Abstract

Introduction: Analgosedation has been suggested as the initial sedation strategy for many critically ill patients due the high incidence of agitation caused by untreated pain. Analgesia-first sedation has been associated with increased ventilator-free days and reduced ICU length of stay. In comparison to propofol, concern exists regarding the potential for accumulation with opioids. A lack of data exists comparing analgosedation with fentanyl to patients receiving propofol.
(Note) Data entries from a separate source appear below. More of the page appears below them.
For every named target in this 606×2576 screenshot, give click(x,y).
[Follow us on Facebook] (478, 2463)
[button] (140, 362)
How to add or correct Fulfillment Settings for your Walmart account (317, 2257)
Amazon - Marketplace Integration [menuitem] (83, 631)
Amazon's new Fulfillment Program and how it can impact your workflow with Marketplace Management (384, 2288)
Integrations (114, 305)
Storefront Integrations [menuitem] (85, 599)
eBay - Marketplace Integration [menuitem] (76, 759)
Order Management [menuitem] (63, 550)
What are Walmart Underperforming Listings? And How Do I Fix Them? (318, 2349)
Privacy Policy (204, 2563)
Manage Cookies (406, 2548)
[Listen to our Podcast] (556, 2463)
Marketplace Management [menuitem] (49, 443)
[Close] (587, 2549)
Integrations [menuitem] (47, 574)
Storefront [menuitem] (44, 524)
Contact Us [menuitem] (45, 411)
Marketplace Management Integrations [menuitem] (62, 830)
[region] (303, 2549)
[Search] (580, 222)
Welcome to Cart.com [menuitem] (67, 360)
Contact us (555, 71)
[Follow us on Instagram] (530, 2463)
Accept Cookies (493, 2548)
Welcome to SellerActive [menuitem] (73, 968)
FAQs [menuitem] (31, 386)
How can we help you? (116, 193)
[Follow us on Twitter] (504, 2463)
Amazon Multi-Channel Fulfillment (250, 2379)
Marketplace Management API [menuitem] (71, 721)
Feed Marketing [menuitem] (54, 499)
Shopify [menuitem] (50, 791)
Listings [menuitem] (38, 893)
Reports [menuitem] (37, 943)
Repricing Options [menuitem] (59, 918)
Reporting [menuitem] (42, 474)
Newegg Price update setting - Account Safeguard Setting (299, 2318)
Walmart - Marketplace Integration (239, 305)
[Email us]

Methods: This retrospective, observational study was approved by the Institutional Review Board at St. John Hospital and Medical Center, a 772-bed community teaching hospital in Detroit, Michigan. Adult patients receiving mechanical ventilation for at least 24 hours and continuous infusion fentanyl or propofol were evaluated from September 2011 – March 2013. Patients with neurologic impairment, hepatic impairment, or receiving paralytics were excluded. Patients were excluded if additional continuous infusion sedation was ordered, however, supplemental opioids and benzodiazepines were permitted on an as needed basis. Mann Whitney U and chi-square analysis were used to assess associations between groups. Results: Patient demographics were similar at baseline between patients receiving propofol (n=50) and continuous infusion fentanyl (n=50). The median dose of propofol was 18 mcg/kg/ min, with patients on fentanyl requiring a median dose of 61.2 mcg/hr. No difference in duration of mechanical ventilation (fentanyl 46 hours [34.3-96.9], propofol 46.7 hours [27.9-66.7]; p=0.19) or ICU length of stay (fentanyl 5 days [3-7.25], propofol 5 days [4-8]; p=0.42) was noted between groups. The percentage of CPOT and RASS scores at goal were similar between the groups. Interestingly, more patients receiving propofol required rescue opioids to achieve goal RASS and CPOT scores (fentanyl 34%, propofol 56%; p=0.04). The frequency of rescue benzodiazepine administration was similar between groups. No difference was noted between groups related to the incidence of ICU delirium. Conclusions: Clinicians should consider an initial analgosedation strategy with fentanyl without concern for increased duration of mechanical ventilation.